Re: [PATCH] riscv: entry: Fixup do_trap_break from kernel side

From: Peter Zijlstra

Date: Mon Jun 22 2026 - 04:30:04 EST


On Sun, Jun 21, 2026 at 02:52:46AM -0400, Guo Ren wrote:
> On Fri, Jun 19, 2026 at 04:54:53PM -0700, Kees Cook wrote:
> > *thread encromancy*
> >
> > On Sat, Jul 01, 2023 at 10:57:07PM -0400, guoren@xxxxxxxxxx wrote:
> > > From: Guo Ren <guoren@xxxxxxxxxxxxxxxxx>
> > >
> > > The irqentry_nmi_enter/exit would force the current context into in_interrupt.
> > > That would trigger the kernel to dead panic, but the kdb still needs "ebreak" to
> > > debug the kernel.
> > >
> > > Move irqentry_nmi_enter/exit to exception_enter/exit could correct handle_break
> > > of the kernel side.
> > >
> > > Before the fixup:
> > > $echo BUG > /sys/kernel/debug/provoke-crash/DIRECT
> > > lkdtm: Performing direct entry BUG
> > > ------------[ cut here ]------------
> > > kernel BUG at drivers/misc/lkdtm/bugs.c:78!
> > > [...]
> > > Kernel panic - not syncing: Aiee, killing interrupt handler!
> >
> > This appears to still be unfixed. What's the blocker? The solutions in
> > this thread seem to work...
> >
> > I'd like to be exercising an Oops path via KUnit (for KCFI), and riscv
> > just instantly falls over instead of thread-killing on the exception.
> Thanks for reviving this thread. At the time I didn’t fully understand
> Peter’s point. We should only use the NMI path when the trap occurs with
> interrupts disabled.
> Here’s the updated fix:
>
> do_trap_break(struct pt_regs *regs)
> ...

[WHAT YOU HAVE TO DO]:
Pull the passage from "On Sun, Jun" to "context into in_interrupt." word for word out of the kernel patch thread.

[AVAILABLE DATA]:
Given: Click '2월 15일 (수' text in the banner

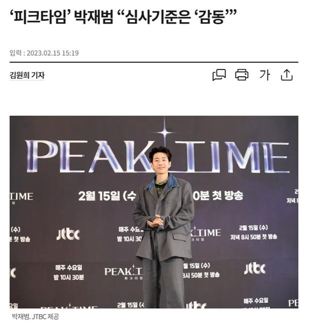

[SOLUTION]:
On Sun, Jun 21, 2026 at 02:52:46AM -0400, Guo Ren wrote:
> On Fri, Jun 19, 2026 at 04:54:53PM -0700, Kees Cook wrote:
> > *thread encromancy*
> >
> > On Sat, Jul 01, 2023 at 10:57:07PM -0400, guoren@xxxxxxxxxx wrote:
> > > From: Guo Ren <guoren@xxxxxxxxxxxxxxxxx>
> > >
> > > The irqentry_nmi_enter/exit would force the current context into in_interrupt.